# Texte à lire:
▬▬▬▬▬▬

Médaillé olympique sur 200m lors des derniers JO à Rio, Christophe Lemaitre nous fait l’immense plaisir de répondre à nos questions. Ensemble et pour vous lecteurs/lectrices du CCS, le meilleur sprinteur français sur 200m livre ses sentiments concernant les futurs Jeux olympiques à Tokyo, la suite de sa carrière mais aussi les moments marquants de celle-ci.

Commençons par réagir à l’actualité de ces dernières semaines. Certains annoncent l’annulation des Jeux olympiques de Tokyo, d’autres plaident pour le maintien. En tant qu’athlète et protagoniste de ces JO, est-ce que cela ne vous affecte pas trop ?

Pour le moment, non, parce qu’on est encore loin des Jeux et que beaucoup de choses peuvent évoluer dans les deux sens. Du côté d’une annulation comme du côté du maintien. Ça peut aller vite des deux côtés. Mais moi, je me concentre d’abord sur ma préparation. Dans le calendrier, on y va étape par étape. D’abord la saison en salle, ensuite les divers rendez-vous de la saison d’été. Il y aura beaucoup de dates importantes. Pour les Jeux, on verra surtout lorsqu’on aura des certitudes et des nouvelles. 

Est-ce que le report d’une compétition ne lui donne pas plus d’enjeu ?

Ce sont les Jeux, on attend toujours cette compétition quoi qu’il en soit. Mais le fait qu’ils soient décalés d’un an, oui, parce qu’on s’est toujours calqués sur une olympiade. On prépare toujours nos objectifs sur quatre ans. À la fin des Jeux, on prépare déjà les Jeux olympiques suivants. Là, on a dû attendre une année de plus pour qu’on puisse avoir ces Jeux. Pour les sportifs, il y a de l’attente et de l’envie. Maintenant, il faut espérer qu’on pourra y participer.

Oui, surtout qu’en athlétisme, les Jeux olympiques, c’est une sorte d’objectif ultime pour un sprinteur.

Totalement. En athlétisme, les Jeux olympiques c’est le Saint-Graal. Ça a beaucoup plus de poids d’être champion olympique que champion du monde par exemple. Ça a plus de valeur pour l’athlète, les sponsors, les médias, etc.

La faible médiatisation des autres compétitions d’athlétisme comme les meetings, en France, ne rend-elle pas plus difficile l’approche de compétition comme les Jeux olympiques ?

C’est vrai que l’athlé en France, les meetings en tout cas, sont moins médiatisés. Quelques années en arrière, ça l’était plus. Mais ça reste énormément suivi quoiqu’il en soit. Si on fait une « perf » dans un meeting, elle sera forcément suivie par les spécialistes du monde entier. On a aussi la chance en France d’avoir la Diamond League de Paris, qui est une des étapes phares de cette League. On peut y voir la meilleure concurrence, « faire nos armes » et se préparer avant les grandes échéances. L’idéal serait qu’on puisse voyager hors de France et découvrir les meetings qui se déroulent à l’étranger. Mais si on ne peut pas, on a quand même la chance d’avoir un circuit de meeting français qui est intéressant où on peut se préparer correctement.

▬▬▬▬▬▬

# Problèmes à résoudre:
a) Dans l'entretien avec Christophe Lemaitre, recopie le passage allant de « C’est vrai que » jusqu'à « se préparer correctement. » inclus, en substituant « observateurs » à « spécialistes ».
b) Poursuis l'entretien avec Christophe Lemaitre à partir de sa dernière phrase.

▬▬▬▬▬▬

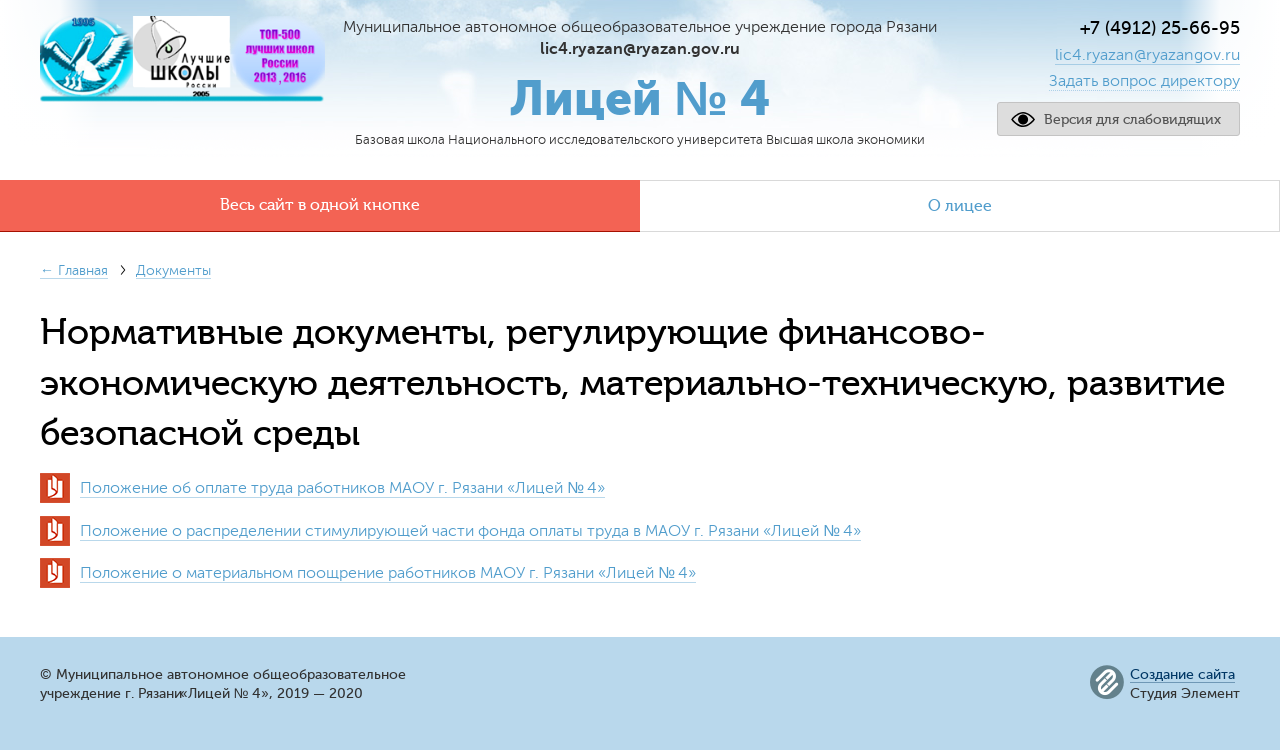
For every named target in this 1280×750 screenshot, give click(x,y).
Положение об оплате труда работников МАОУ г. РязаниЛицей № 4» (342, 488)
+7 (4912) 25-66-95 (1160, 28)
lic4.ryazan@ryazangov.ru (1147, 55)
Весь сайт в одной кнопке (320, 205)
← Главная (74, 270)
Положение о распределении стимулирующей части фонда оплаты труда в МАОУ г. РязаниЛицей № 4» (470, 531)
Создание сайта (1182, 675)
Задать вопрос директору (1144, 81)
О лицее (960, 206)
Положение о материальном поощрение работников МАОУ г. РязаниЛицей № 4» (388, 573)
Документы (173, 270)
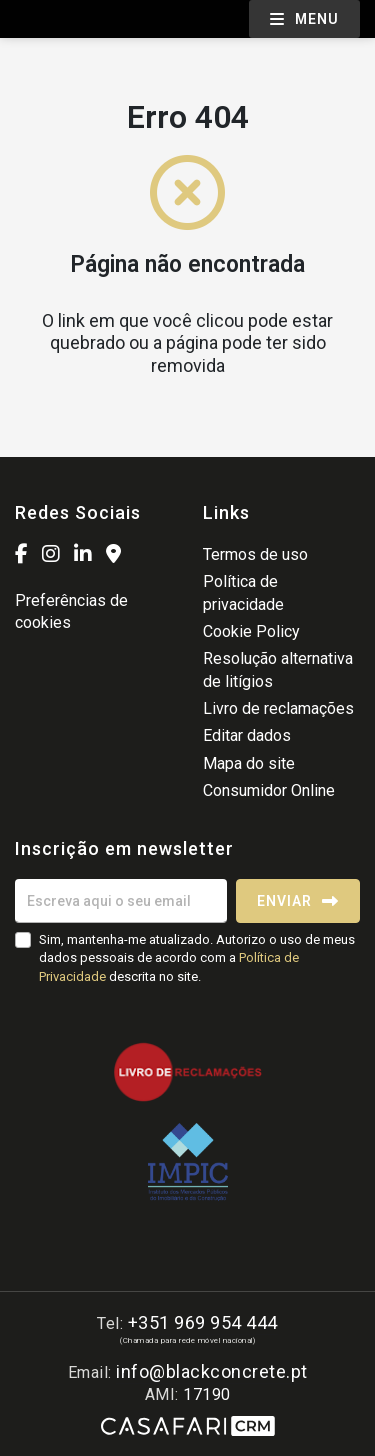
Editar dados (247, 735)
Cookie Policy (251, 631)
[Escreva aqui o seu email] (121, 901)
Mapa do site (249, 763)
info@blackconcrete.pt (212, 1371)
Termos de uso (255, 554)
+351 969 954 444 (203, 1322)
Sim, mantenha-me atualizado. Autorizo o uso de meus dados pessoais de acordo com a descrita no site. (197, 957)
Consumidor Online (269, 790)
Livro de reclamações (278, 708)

▬▬▬▬▬▬

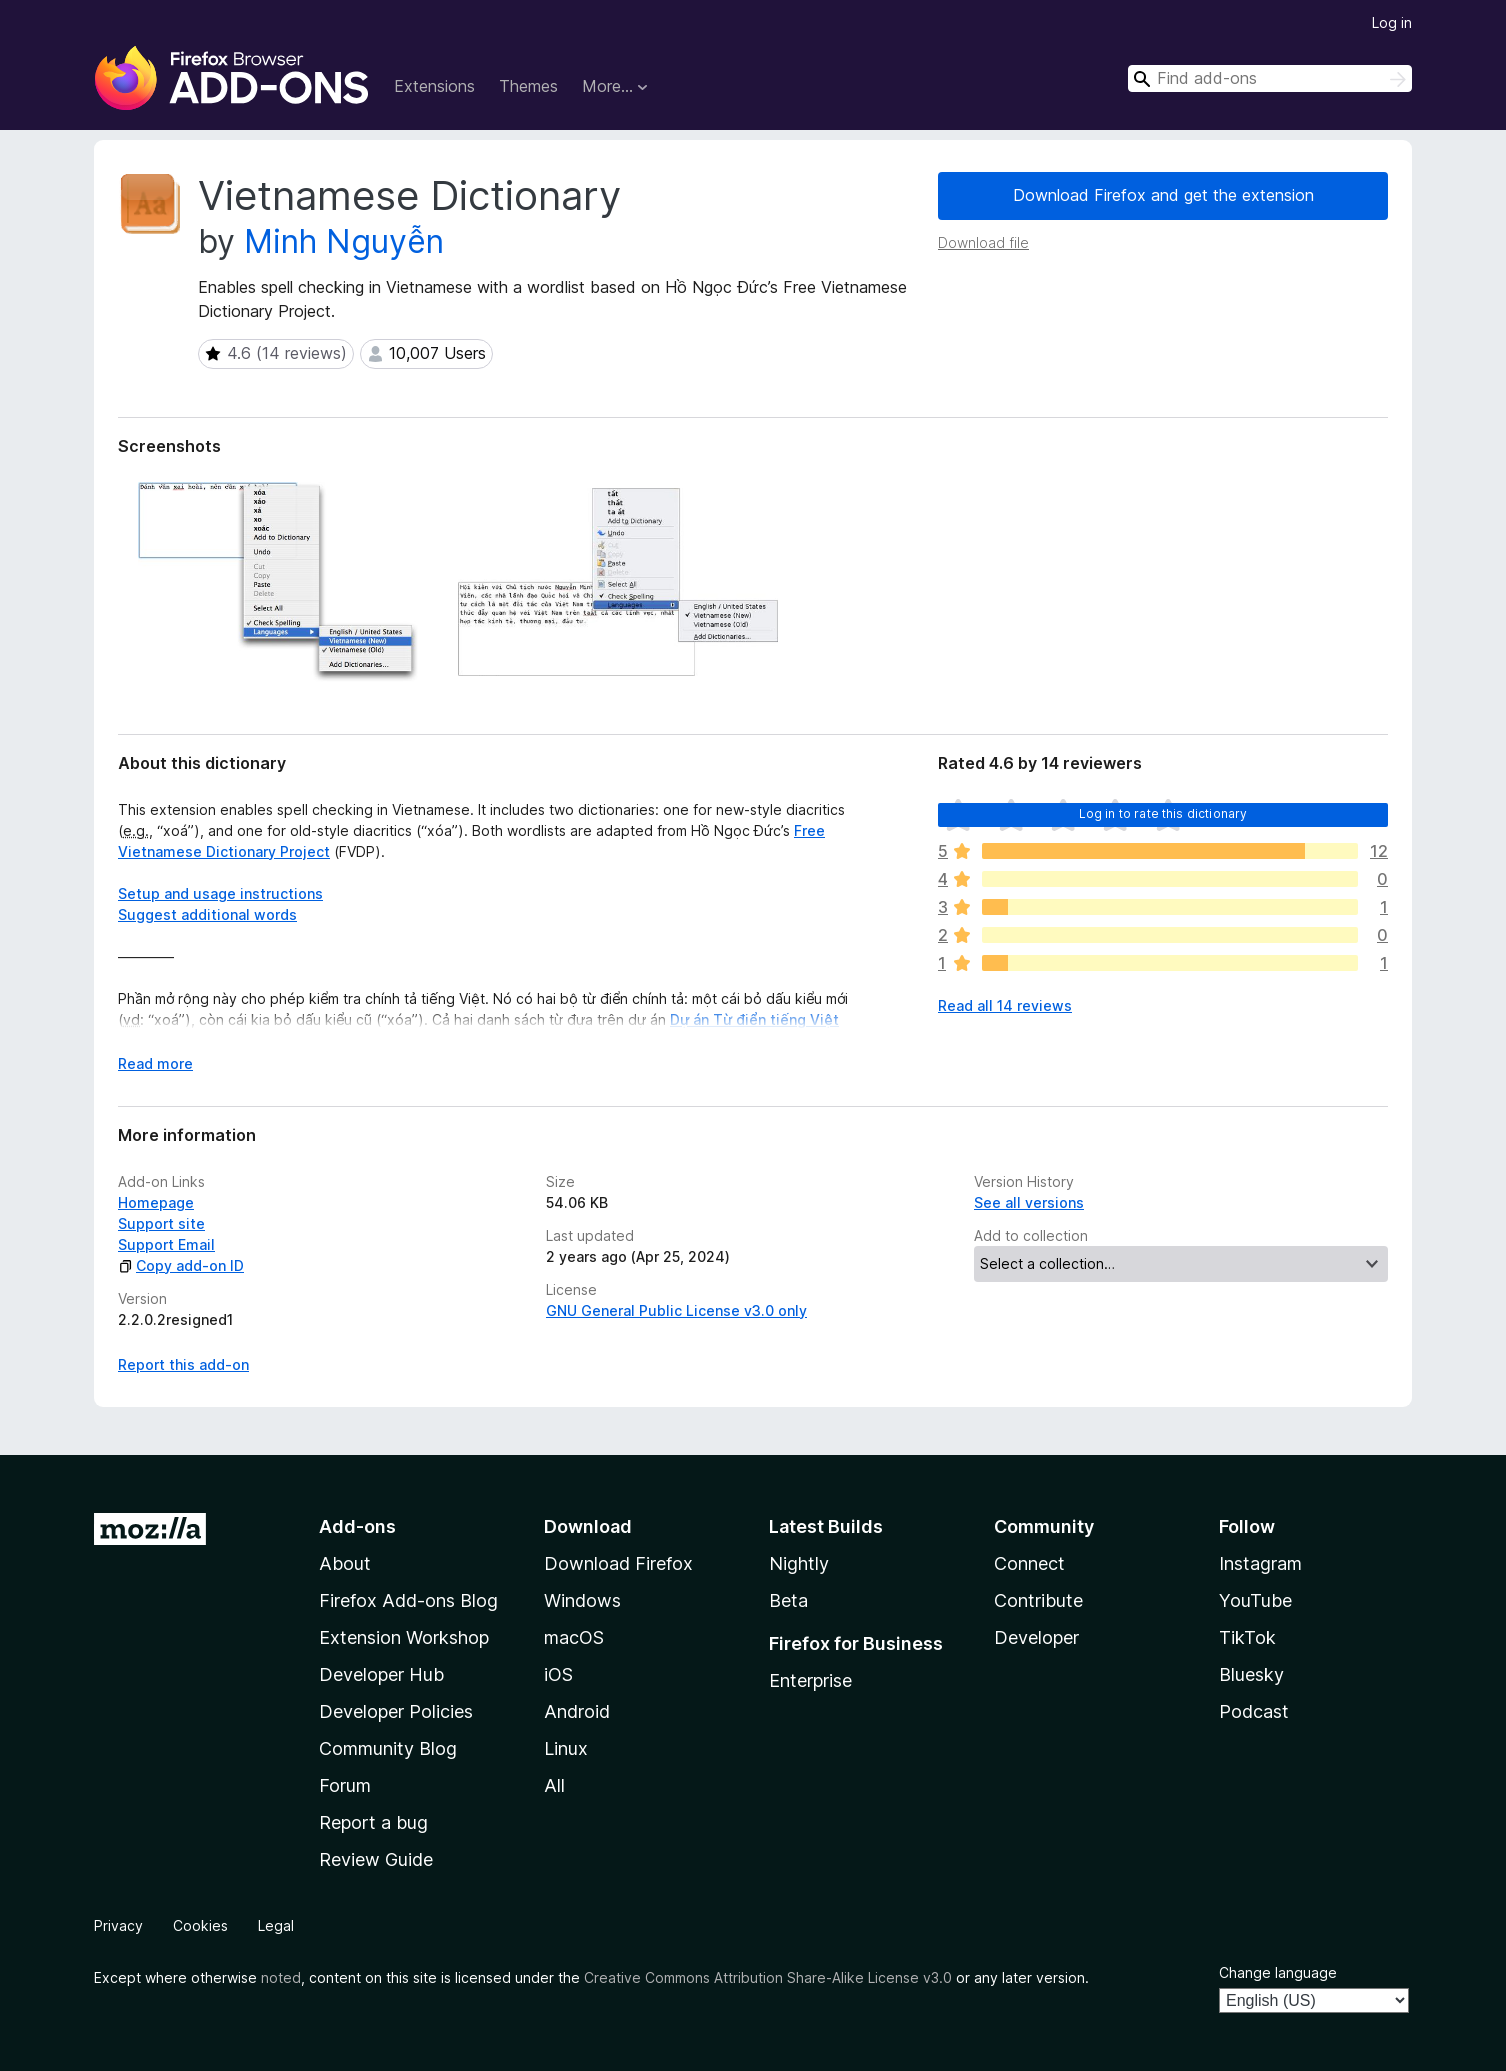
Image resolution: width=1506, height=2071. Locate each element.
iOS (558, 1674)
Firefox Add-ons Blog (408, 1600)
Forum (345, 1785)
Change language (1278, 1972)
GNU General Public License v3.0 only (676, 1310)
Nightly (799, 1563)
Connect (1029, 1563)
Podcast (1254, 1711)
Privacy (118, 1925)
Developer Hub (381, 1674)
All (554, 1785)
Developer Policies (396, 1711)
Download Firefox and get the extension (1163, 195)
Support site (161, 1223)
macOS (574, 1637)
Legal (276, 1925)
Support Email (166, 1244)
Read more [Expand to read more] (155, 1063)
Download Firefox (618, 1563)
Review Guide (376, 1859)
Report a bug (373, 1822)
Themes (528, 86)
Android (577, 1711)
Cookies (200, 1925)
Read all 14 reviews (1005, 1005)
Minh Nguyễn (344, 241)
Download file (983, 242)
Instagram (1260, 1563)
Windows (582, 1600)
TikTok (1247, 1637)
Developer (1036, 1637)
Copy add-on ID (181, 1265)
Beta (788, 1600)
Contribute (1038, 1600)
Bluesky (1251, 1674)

▬▬▬▬▬▬

# Réponses aux exercices:
a)
C’est vrai que l’athlé en France, les meetings en tout cas, sont moins médiatisés. Quelques années en arrière, ça l’était plus. Mais ça reste énormément suivi quoiqu’il en soit. Si on fait une « perf » dans un meeting, elle sera forcément suivie par les observateurs du monde entier. On a aussi la chance en France d’avoir la Diamond League de Paris, qui est une des étapes phares de cette League. On peut y voir la meilleure concurrence, « faire nos armes » et se préparer avant les grandes échéances. L’idéal serait qu’on puisse voyager hors de France et découvrir les meetings qui se déroulent à l’étranger. Mais si on ne peut pas, on a quand même la chance d’avoir un circuit de meeting français qui est intéressant où on peut se préparer correctement.

b)
« Ça reste toujours un lieu de tensions, de frissons lié à la course en elle-même »

Christophe Lemaitre

En participant à ces Jeux olympiques de Tokyo cet été, vous prenez rendez-vous pour vos troisièmes JO d’affilée, après Londres en 2012 et Rio en 2016. Vous êtes au carrefour de la génération 2012 et de cette nouvelle qui commence à exploser. Est-ce que ça rend plus excitants ces duels au sommet à venir ?

Tous les duels sont excitants, toutes les compétitions, quel que soit le niveau. Même si bien sûr, il existe des compétitions plus excitantes que d’autres où il y a plus de tensions. C’est sûr qu’on ne peut pas comparer un 200 m d’un meeting à un 200 m olympique, c’est une évidence. Mais ça reste toujours un lieu de tensions, de frissons liés à la course en elle-même. C’est quand même une épreuve “one-shot”. Tu ne peux pas te rattraper comme des épreuves de saut ou de lancer. On sait qu’on court toujours après la performance pour se qualifier pour un grand championnat ou les Jeux. Il y a toujours de la tension quoi qu’il en soit.

Et lorsqu’on vous dit que vous participez à vos troisième Jeux olympiques, est-ce que cela vous arrive de prendre du recul et de vous rendre compte de vos exploits ?

L’objectif est toujours de participer aux Jeux olympiques, de toute évidence, et de pouvoir y performer. Les athlètes, moi-même, on se prépare pour cela et après on essaye de les réussir. Mais c’est quelque chose qui me donne envie de m’entraîner, de me « défoncer » pour participer à ces Jeux. Comme on l’a expliqué, c’est le Saint-Graal. C’est l’objectif de tout athlète.

(Crédit : CaféCrèmeSport)

Est-ce que la reconnaissance que vous donne le public est quelque chose de quantifiable à votre place ?

C’est difficilement perceptible, ni forcément évident. Nous, on vit tout de l’intérieur. Quand on voit le public, quand il y en avait [rires], c’est vrai qu’il y avait les encouragements et les acclamations. Mais en dehors des compétitions, ce n’est pas forcément évident de voir, de s’apercevoir de notre notoriété, quelle qu’elle soit. Normalement, je dis bien normalement, on ne court pas pour la notoriété. On court pour atteindre nos objectifs personnels. Mais c’est sûr qu’avec les exploits, la médiatisation, etc. La notoriété vient après. C’est quelque chose qui va avec. L’un ne va pas sans l’autre.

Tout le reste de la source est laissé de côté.